Now, unlike Job, we can look at the heavens and can explain the difference between a star and a planet.  We know the earth is round and it revolves around the sun along with the other planets, including Pluto – even if the scientists no longer refer to Pluto as a full-fledged planet.  Scientists can tell us about black holes swirling around one another and stars burning out in a blaze of glory.

We also know how animals hibernate in the winter and how the monarch butterflies make their seasonal trek from Canada to Mexico and back again.  We can train the dolphin and the killer whale and we can watch as turtles lay their eggs and go back into the sea.

But even knowing what we know, there is still a sense of wonder that comes when we see the miracles of birth and the mystery of death.  I know I am filled with awe and wonder every time I hear about the incredibly fragile balance of nature that God intended.

Have you ever realized, for instance, what a miracle it is that ice floats?[2]  If water behaved like most other substances and the ice sunk, there would be no polar ice cap.  The sun could not melt the ice from rivers and lakes in the summer.  The mountain snow packs would melt from the top rather than the bottom and we would eventually lose our underground water supplies.

It really is true that the more we know the more questions we have to ask.  And every answer leads us closer to the One who created us and our world.

While the movie Touching the Void comes across as a heroic tale, in my mind it is actually a tragedy.  The tragic truth is that neither Joe nor Simon ever thinks to pray.  There is no prayer for help.  There are no prayers of thanksgiving.  We watch, but we are not led into a prayer of wonder and awe at the beauty of their settings.
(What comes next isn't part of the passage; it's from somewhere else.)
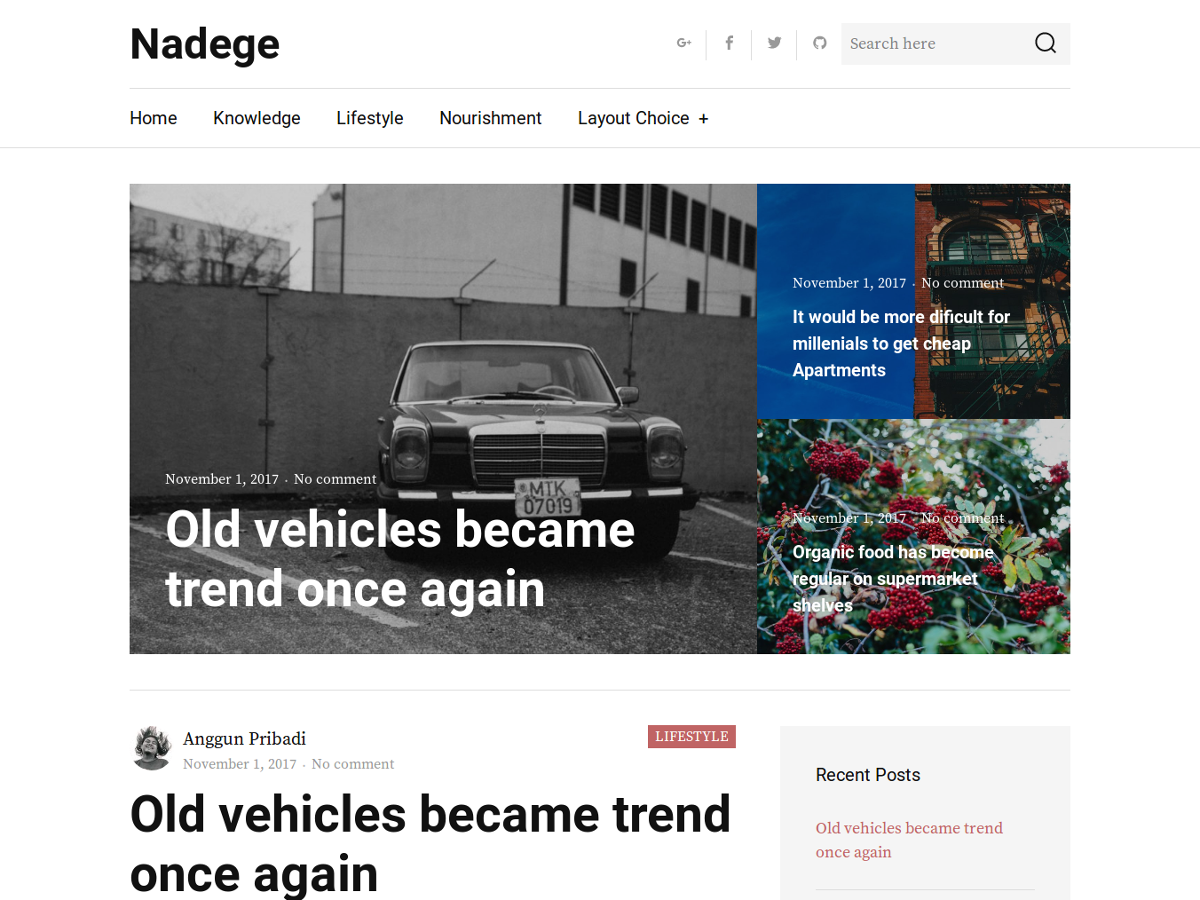Open the millenials cheap Apartments article
Viewport: 1200px width, 900px height.
[900, 343]
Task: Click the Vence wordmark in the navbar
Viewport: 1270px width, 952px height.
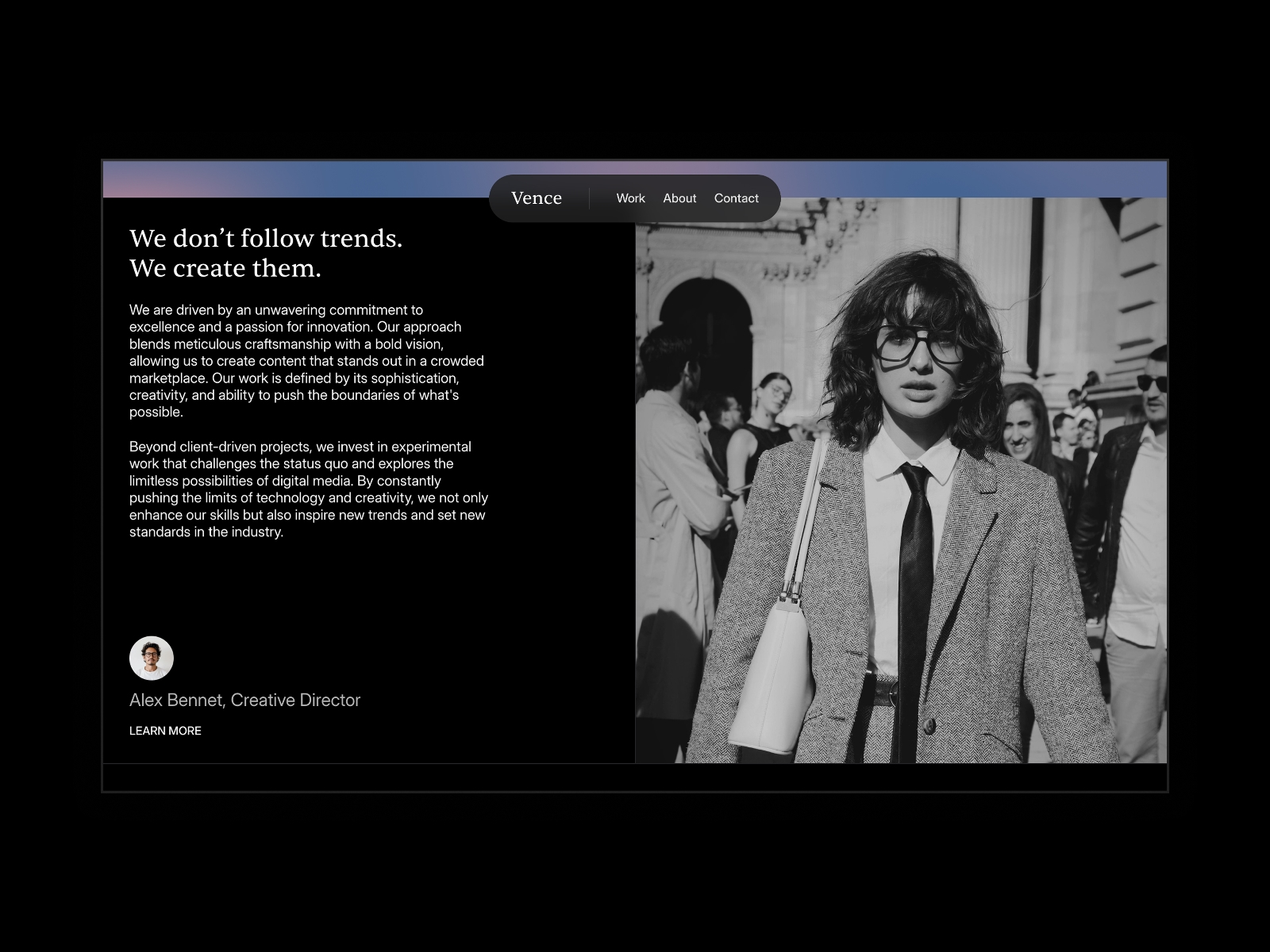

Tragically, their life has no meaning outside of the fame and fortune they may gain from telling their story on the screen.  God is not absent, God is simply not acknowledged in their story.

Job may have had his fortunes restored, but his story has long term power because of his trust in God (Job 19:25).

And our lives have the potential to be more like Job’s than either Joe Simpson’s or Simon Yates’.  Our lives can have eternal meaning.  We can learn to trust the One who created us and we can ask for God’s guidance and direction throughout our lives.  As the songwriter has suggested it, we know whom we have believed and we are persuaded that he is able to keep that which we’ve committed unto him[3].

Thanks be to God.

Amen.


[1]  Story told by Tom Are, p. 297-298.

[2]  A self-avowed agnostic told me about this in the context of his coming to realize there must be a God.

[3] Words by Daniel Whittle, 1883 (Hymn # 714 in The United Methodist Hymnal).